When we got to out hostel, we started to hear some disturbing news regarding the weather (it's been raining nonstop for a few days): one of the biggest storms in years has hit India, and the effects were evident in Nepal; it's snowing in the mountains and many of the trekking routes are closed; all the local flights (the only way to reach the beginning of the trek to the Everest Base Camp unless you want to walk there for a week) have been canceled for a few days; and no one knows how long this will last. We heard a different forecast from everyone we met, from "it'll clear tomorrow" to "it's going to be like this for at least two weeks, go to India instead".
 
The weather cleared up pretty fast, and the very next day it stopped raining and we got to see Thamel, Kathmandu's busy market/tourist area, in all its muddy, noisy glory. It was fun to eat three-dollar meals and buy 10%-priced hiking gear, but we wanted to get to the mountains. We booked a flight for a few days ahead, hoping the weather will clear up by then, and went to a small town two hours away for a short hike in a more rural area.
 
Despite the well-known adage "fun things are fun" (S. Cohen), it turned out that the common recommendation of seeing the sun set and rise from the local mountain wasn't worth it. The hike the next day, however, was tough but beautiful, full of astounding views and tiny villages. And terraces. Terraces everywhere. We couldn't figure out if the local children are just social or whether they're trying to get money. Unfortunately, a few times we suspected them but they just wanted to say hi and give us flowers. But then we met two boys that after a few minutes of walking together started making demands ("water give!", "money give!", "dog give!") and mooned us when we politely refused.
 
terraces

terraces, terraces

Neriya gets a tip for being adorable
Who is this dog? Well, that's Momo, who is traveling around the world with us. He likes to travel and play Jungle Speed, but he doesn't like to shower or to eat soup. He likes to get his picture taken in different places and connect with the locals, and he's running this blog for us.
 
this is me
Anyway, at the end of our day trip we saw a sunset much more beautiful than the one we came for a day earlier, and we had the dubious honor of being the only guests in a hotel. The hotel was run in the best third-world tradition of dir and disorder, with a thin veil of elegance in the form of a well-dressed staff who kept addressing us as "sir" and "ma'am". One example: we asked for mineral water at breakfast. We weren't sure if the waiter understood us, so we told him "bottled water, bottle of water". He made a positive face and came back after a few minutes, serving us – with a bow, no less – a bottle of mineral water to our table.
 
Empty.
 
On the way back to the big city, we stopped to marvel at the world's second-highest statue of Shiva, one of the central gods of Hinduism. Listen, it's pretty tall. What's the story behind it, you ask?
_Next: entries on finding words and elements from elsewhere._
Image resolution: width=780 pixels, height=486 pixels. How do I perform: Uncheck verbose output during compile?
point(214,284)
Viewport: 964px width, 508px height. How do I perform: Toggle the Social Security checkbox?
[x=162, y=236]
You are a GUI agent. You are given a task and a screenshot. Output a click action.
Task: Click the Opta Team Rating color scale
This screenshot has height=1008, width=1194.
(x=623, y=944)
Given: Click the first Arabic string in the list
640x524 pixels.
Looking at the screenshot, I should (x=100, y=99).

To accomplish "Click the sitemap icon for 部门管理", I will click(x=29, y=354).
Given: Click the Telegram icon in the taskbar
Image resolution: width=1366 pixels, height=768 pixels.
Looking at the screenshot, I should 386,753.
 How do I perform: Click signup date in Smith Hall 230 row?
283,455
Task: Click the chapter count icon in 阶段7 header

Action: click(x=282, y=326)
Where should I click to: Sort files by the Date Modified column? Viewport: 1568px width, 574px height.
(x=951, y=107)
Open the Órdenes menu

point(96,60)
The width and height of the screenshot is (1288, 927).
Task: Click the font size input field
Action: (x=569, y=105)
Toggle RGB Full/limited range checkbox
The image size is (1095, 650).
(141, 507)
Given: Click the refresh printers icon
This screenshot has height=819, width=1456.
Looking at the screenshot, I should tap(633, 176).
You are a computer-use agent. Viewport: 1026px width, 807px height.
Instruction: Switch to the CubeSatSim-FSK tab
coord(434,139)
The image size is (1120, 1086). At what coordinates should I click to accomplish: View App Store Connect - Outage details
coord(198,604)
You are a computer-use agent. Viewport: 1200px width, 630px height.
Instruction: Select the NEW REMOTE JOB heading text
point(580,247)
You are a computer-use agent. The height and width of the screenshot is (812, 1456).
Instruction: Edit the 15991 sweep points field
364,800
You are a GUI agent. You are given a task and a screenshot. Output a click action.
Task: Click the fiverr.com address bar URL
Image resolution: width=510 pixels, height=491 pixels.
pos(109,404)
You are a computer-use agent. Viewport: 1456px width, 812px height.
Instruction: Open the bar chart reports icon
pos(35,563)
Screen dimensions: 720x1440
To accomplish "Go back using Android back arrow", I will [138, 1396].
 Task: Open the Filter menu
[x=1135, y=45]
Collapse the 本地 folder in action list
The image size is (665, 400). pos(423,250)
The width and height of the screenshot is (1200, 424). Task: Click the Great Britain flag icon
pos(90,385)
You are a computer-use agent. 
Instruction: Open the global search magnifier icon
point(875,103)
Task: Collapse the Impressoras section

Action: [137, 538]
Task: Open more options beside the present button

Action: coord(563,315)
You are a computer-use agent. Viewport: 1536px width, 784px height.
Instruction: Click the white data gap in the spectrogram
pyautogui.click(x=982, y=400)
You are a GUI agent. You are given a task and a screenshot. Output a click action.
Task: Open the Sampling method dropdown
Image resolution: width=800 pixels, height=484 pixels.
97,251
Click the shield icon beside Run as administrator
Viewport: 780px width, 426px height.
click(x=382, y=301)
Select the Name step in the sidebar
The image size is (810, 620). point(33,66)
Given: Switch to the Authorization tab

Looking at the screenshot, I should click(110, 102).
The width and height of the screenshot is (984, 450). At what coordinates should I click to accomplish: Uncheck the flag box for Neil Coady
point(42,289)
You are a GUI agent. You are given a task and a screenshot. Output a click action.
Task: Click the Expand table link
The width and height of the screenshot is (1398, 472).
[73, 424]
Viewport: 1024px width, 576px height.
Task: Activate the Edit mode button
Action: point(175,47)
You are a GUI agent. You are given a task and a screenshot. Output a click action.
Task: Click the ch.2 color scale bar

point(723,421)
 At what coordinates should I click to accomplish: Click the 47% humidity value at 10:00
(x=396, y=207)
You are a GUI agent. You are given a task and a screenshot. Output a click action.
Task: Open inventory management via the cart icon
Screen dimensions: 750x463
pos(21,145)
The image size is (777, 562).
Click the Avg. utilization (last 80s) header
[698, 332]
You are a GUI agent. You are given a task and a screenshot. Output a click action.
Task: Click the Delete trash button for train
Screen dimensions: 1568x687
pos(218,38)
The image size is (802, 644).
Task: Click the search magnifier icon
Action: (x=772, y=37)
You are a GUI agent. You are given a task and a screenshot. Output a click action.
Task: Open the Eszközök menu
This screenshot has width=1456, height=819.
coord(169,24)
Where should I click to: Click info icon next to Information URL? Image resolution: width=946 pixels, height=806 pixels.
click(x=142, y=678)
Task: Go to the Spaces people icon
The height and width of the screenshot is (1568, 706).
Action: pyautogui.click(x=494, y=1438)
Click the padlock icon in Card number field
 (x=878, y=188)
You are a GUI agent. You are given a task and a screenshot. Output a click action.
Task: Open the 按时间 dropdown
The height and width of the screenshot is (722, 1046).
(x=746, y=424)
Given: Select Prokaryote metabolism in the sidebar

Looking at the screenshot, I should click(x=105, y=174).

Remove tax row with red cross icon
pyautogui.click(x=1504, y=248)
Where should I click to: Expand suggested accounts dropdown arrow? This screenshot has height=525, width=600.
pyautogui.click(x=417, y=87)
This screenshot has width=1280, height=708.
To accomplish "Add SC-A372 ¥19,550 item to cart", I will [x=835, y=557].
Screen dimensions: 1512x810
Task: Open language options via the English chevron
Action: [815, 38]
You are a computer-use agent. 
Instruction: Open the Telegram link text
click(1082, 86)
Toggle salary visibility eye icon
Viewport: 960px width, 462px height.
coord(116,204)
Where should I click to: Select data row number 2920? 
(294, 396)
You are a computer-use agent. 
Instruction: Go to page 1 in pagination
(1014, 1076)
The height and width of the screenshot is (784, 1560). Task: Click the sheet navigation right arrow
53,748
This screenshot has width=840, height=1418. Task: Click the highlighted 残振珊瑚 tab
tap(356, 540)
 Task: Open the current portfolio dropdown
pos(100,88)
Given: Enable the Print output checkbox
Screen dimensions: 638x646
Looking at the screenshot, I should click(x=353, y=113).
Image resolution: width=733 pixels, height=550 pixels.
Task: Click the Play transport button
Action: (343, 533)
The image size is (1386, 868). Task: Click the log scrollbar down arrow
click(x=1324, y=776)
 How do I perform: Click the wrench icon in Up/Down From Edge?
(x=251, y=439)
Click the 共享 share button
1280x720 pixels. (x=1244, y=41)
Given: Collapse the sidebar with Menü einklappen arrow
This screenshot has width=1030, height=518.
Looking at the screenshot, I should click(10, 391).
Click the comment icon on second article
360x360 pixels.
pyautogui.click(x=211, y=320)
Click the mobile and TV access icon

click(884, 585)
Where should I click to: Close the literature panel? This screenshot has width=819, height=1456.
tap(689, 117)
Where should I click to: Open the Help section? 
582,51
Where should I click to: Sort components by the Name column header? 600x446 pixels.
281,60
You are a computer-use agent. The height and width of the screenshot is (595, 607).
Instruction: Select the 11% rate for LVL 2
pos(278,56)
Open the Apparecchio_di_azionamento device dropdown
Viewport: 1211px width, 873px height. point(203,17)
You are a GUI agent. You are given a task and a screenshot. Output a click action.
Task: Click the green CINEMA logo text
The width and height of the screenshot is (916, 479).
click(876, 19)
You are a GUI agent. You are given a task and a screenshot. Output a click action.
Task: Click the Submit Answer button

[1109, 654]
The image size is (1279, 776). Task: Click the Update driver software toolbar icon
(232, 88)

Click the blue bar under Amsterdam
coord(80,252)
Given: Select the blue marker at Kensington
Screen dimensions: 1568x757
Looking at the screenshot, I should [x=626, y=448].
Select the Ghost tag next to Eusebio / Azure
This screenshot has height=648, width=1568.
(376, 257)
Did local monks build it over decades? Perhaps it is a remnant from an ancient village that worshipped it 400 years ago? Almost. It was built by a local water-tank tycoon to show his devoutness. Actually, there is a complex around it featuring a restaurant, a hotel and a spa; we're not sure which came first. The spa offers a variety of treatments, from an aromatic oil massage to a therapeutic enema. We returned to Kathmandu shocked at the lack of authenticity of the local landmark.
 
one pretty tall statue

two pretty tall people
Before we finish, a tip: if someone keeps telling you "don't worry", that's when you should start worrying. Not anything serious, but we weren't completely wrong for being skeptical of a load of laundry's ability to "sun"-dry on a cloudy day.
 
And finally, another short video. Tomorrow we go to the Everest!
 
P.S.
We forgot to write in the last post – if you were wondering about the logo, it's thanks to Lev and Anna, who included a drawing in their lovely card we got from them for our wedding.